Rascisme banalisé

Publié le par Jules BOYADJIAN

Source : Le Monde

 

Editorial

   

 

Depuis l'assassinat d'Ilan Halimi, victime du stéréotype établissant un lien entre les juifs et l'argent, comme en attestent les auditions dont Le Monde fait état en page trois, jusqu'au meurtre à Oullins de Chaïb Zehaf, un Français d'origine algérienne, l'actualité récente a malheureusement démontré que le racisme et l'antisémitisme pouvaient encore être, en 2006, à l'origine d'abominables crimes. Pourtant, le rapport publié mardi 21 mars par la Commission nationale consultative des droits de l'homme (CNCDH) confirme une baisse de 38 % de l'ensemble des violences et des menaces à caractère raciste en 2005 par rapport à 2004. Pour les seuls actes antisémites, la baisse est même de 48 %.

Ce rapport annuel de la CNCDH pourrait donc apparaître rassurant. Il est au contraire très alarmant sur l'évolution des mentalités.

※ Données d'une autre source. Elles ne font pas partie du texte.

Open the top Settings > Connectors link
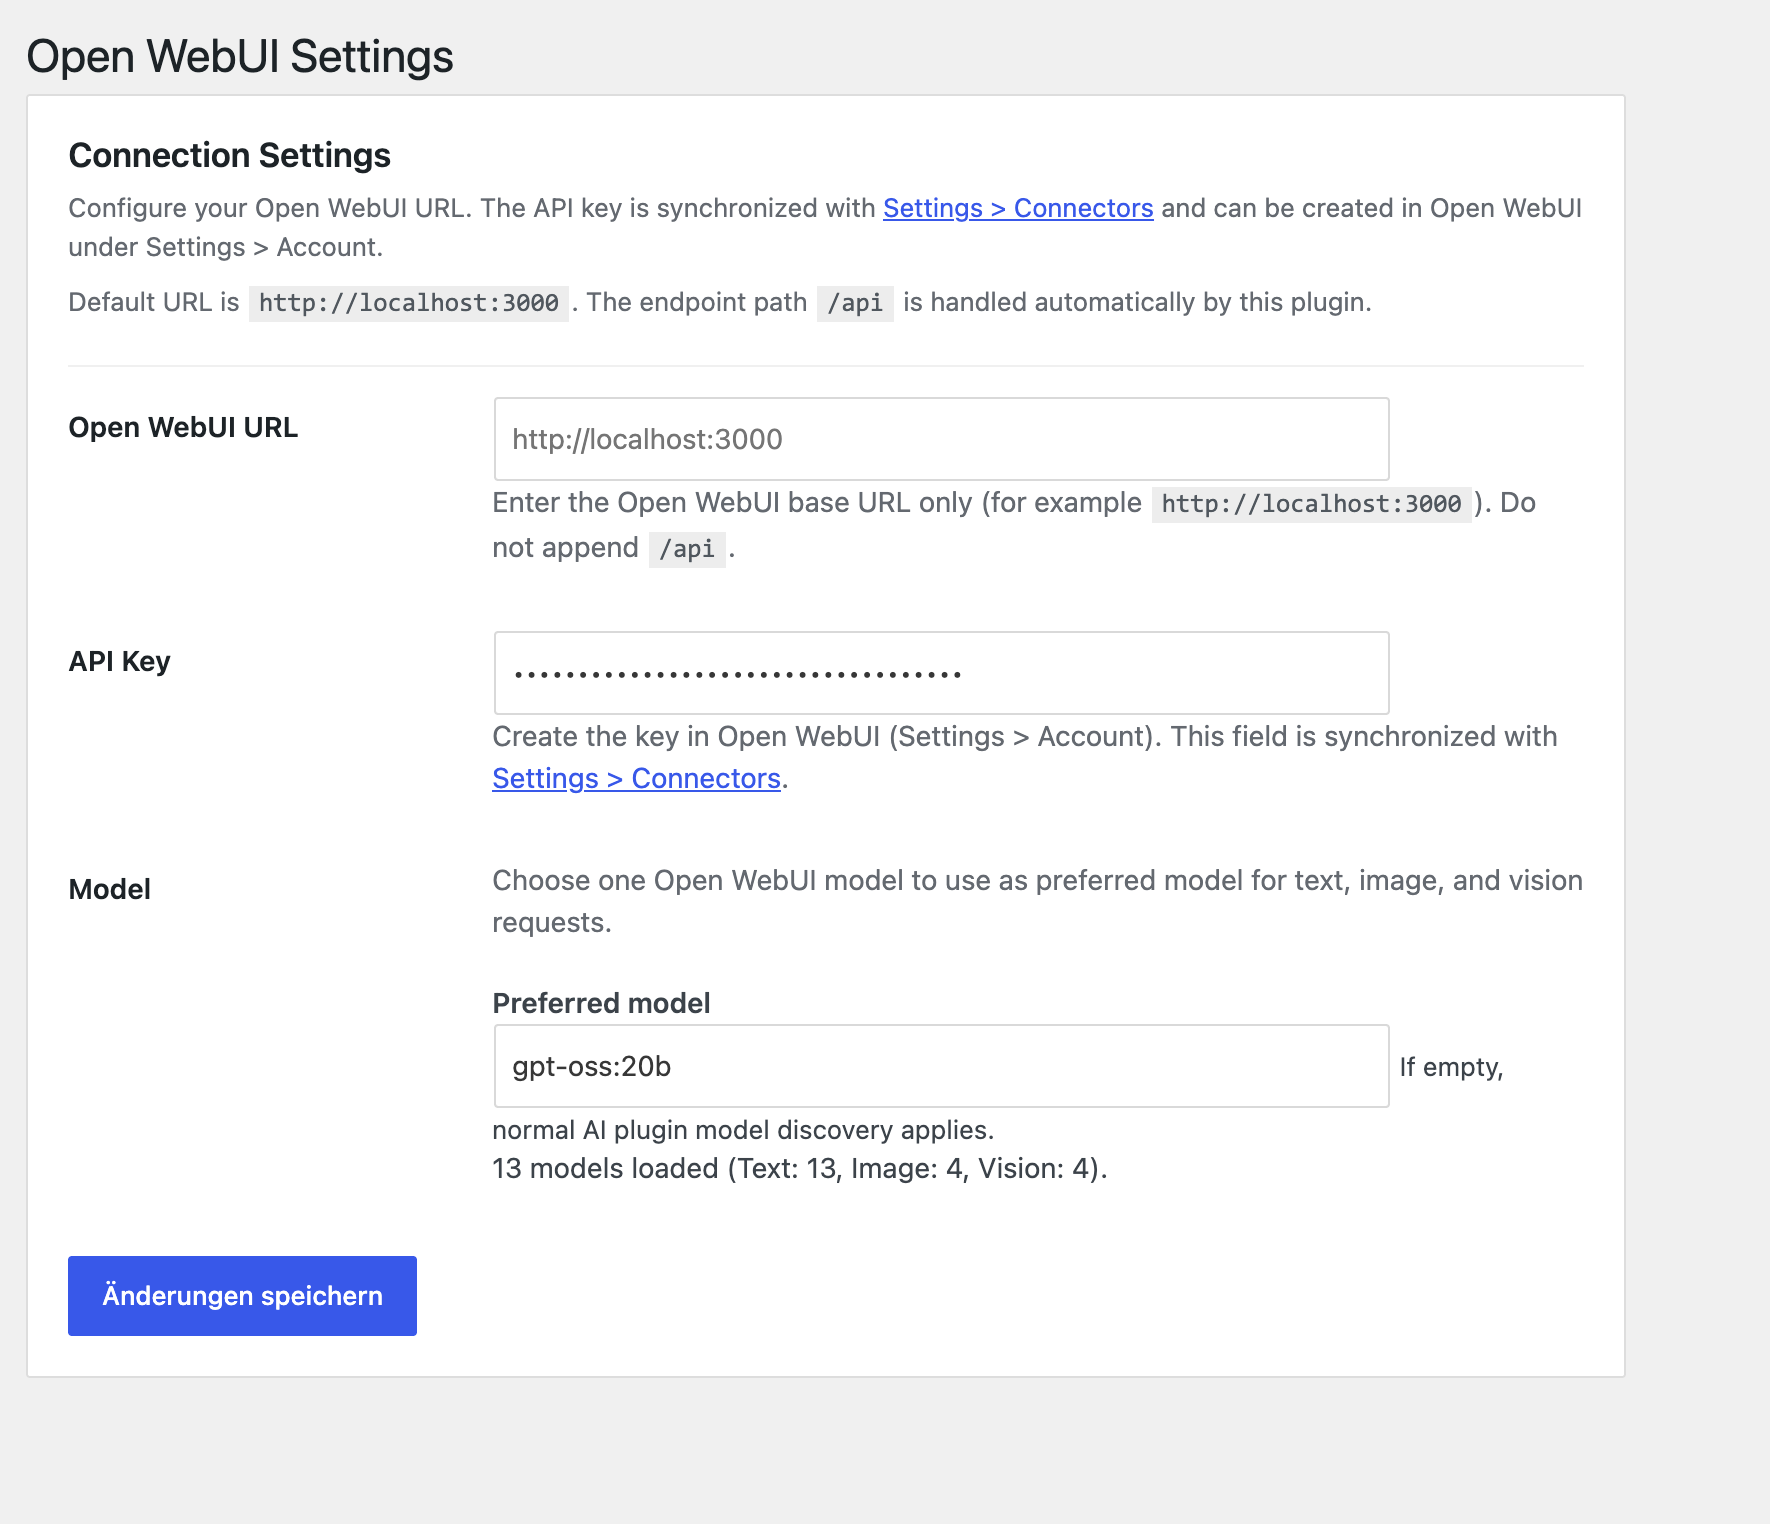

Le sondage réalisé par le CSA, dans un contexte il est vrai particulier de la crise des banlieues de novembre 2005, dévoile une banalisation croissante du racisme. Un Français sur trois n'hésite pas aujourd'hui à se déclarer raciste, soit une augmentation de 8 % de ceux qui en font l'aveu. Plus de six Français sur dix jugent que "certains comportements peuvent justifier des réactions racistes". Et 56 % des Français (en hausse de 18 points) affirment qu'il y a trop d'étrangers... 

 

Dans un pays qui perd ses repères et qui est rongé par une angoisse économique et une inquiétude sociale croissantes, on assiste à une libération de la parole raciste. Par repli sur soi, indifférence, peur, méfiance ou mépris, parfois par inculture - comme pour ce "gang des barbares" accusé du meurtre d'Ilan Halimi et chez lequel le procureur de la République de Paris a décelé le "degré zéro de la pensée" -, un tiers des Français brisent le tabou du non-avouable et affichent leur racisme. Cette banalisation s'accompagne d'une "démobilisation sensible", selon la CNCDH, de la lutte contre le racisme. Seuls 32 % des sondés (- 18 points en un an) sont prêts à avertir la police d'un comportement raciste.  

 

Aux raisons économiques, sociales et culturelles qui expliquent cet enkystement du racisme, s'ajoutent des explications qui tiennent à des évolutions de la société. La montée du communautarisme, dont ont pu témoigner aussi bien le débat sur la question coloniale que l'affaire des caricatures de Mahomet, peut aussi libérer l'expression d'un racisme primaire. Ainsi, selon le sondage du CSA, si 66 % des sondés pensent que "les Français musulmans sont des Français comme les autres", ce sentiment recule en un an de onze points. A cet égard, des initiatives transcommunautaires comme cette "rencontre des différences", organisée à Paris jusqu'au 26 mars, vont dans le bon sens. Le racisme ne reculera que lorsqu'on aura vraiment fait progresser le "pari du vivre ensemble".